**Exercise details:** Only the lines from the one containing "You are a computer-use" to the end of the data below belong in the answer, each repeated exactly; no pictures.
____
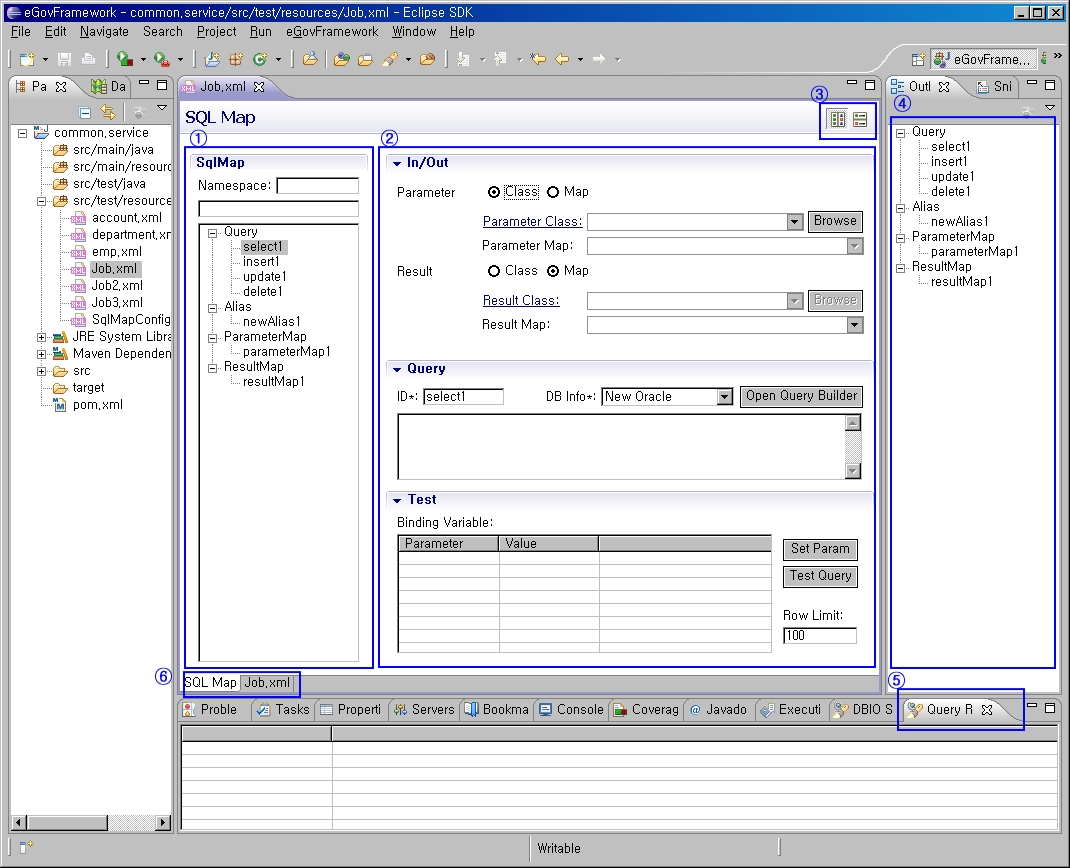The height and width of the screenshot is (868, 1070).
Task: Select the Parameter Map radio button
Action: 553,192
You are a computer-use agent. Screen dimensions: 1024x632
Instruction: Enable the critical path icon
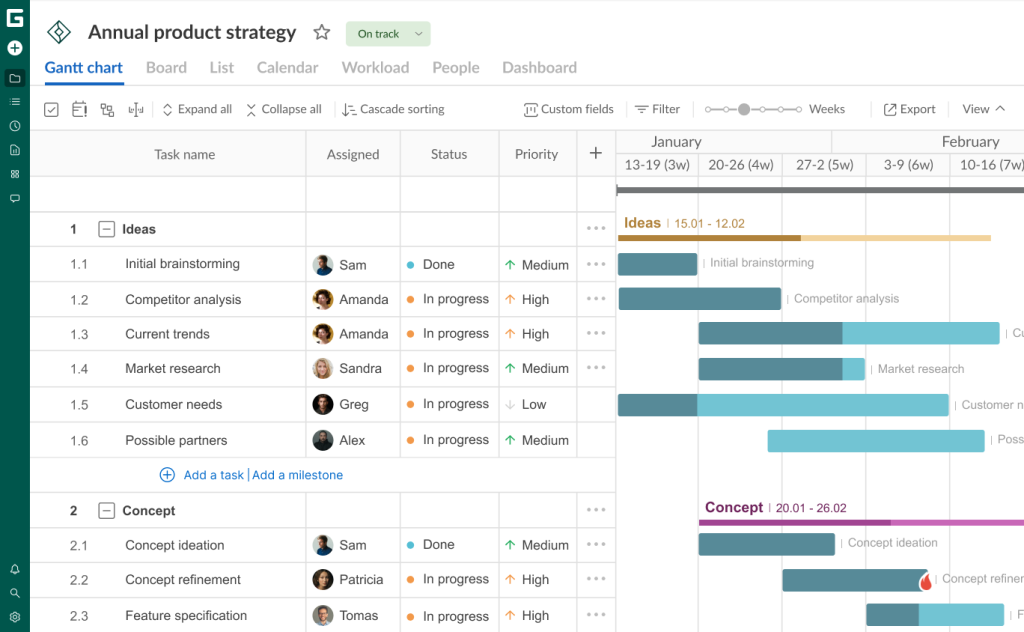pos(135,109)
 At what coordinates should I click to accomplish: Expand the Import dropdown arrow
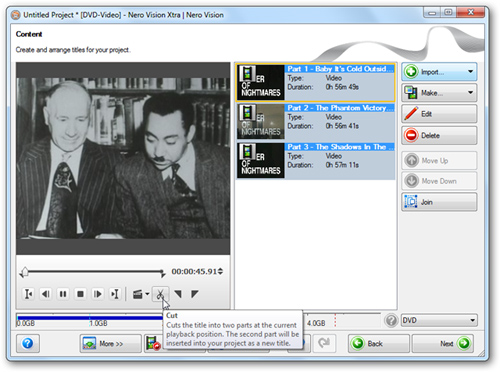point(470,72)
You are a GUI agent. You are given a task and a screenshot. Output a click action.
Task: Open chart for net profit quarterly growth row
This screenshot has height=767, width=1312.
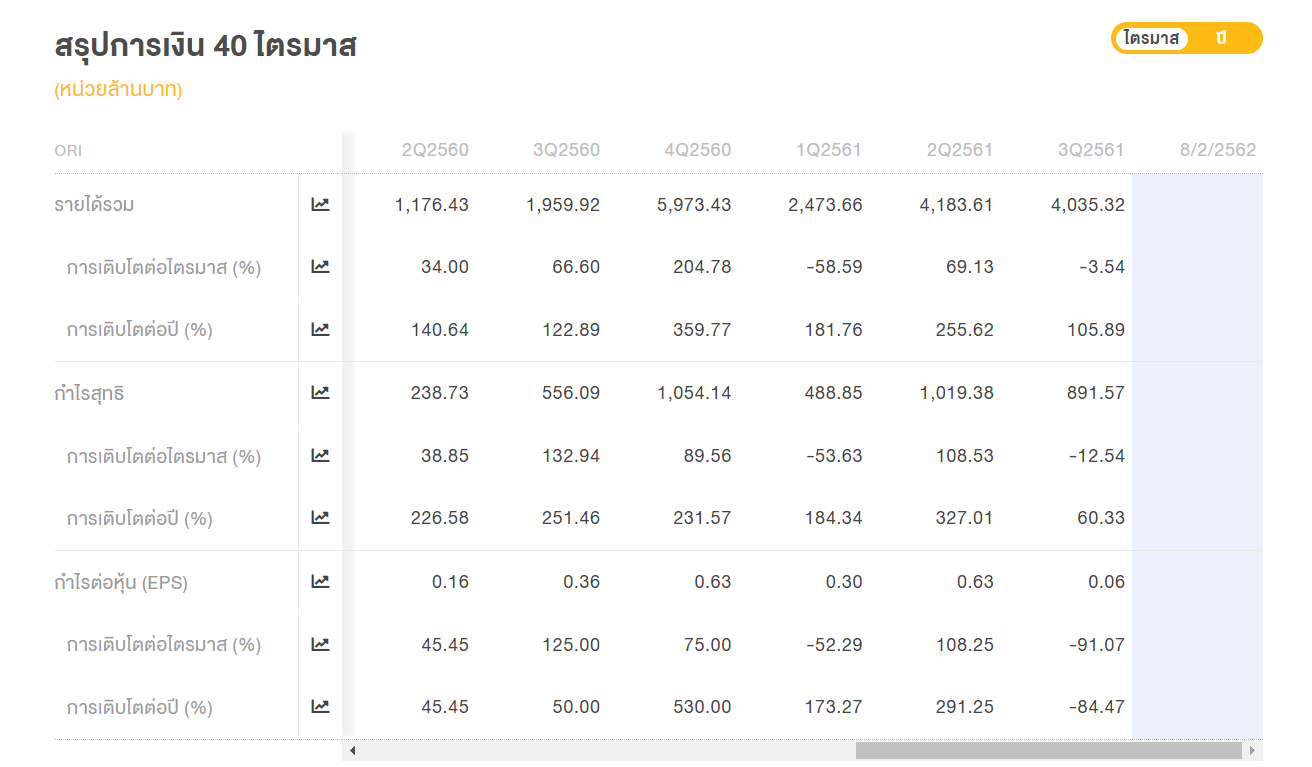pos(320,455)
____
**Answer space:**
You are a computer-use agent. Screen dimensions: 1024x632
Instruction: Enable the critical path icon
pos(135,109)
 At what coordinates should I click to accomplish: Expand the Import dropdown arrow
point(470,72)
You are a GUI agent. You are given a task and a screenshot. Output a click action.
Task: Open chart for net profit quarterly growth row
This screenshot has height=767, width=1312.
pos(320,455)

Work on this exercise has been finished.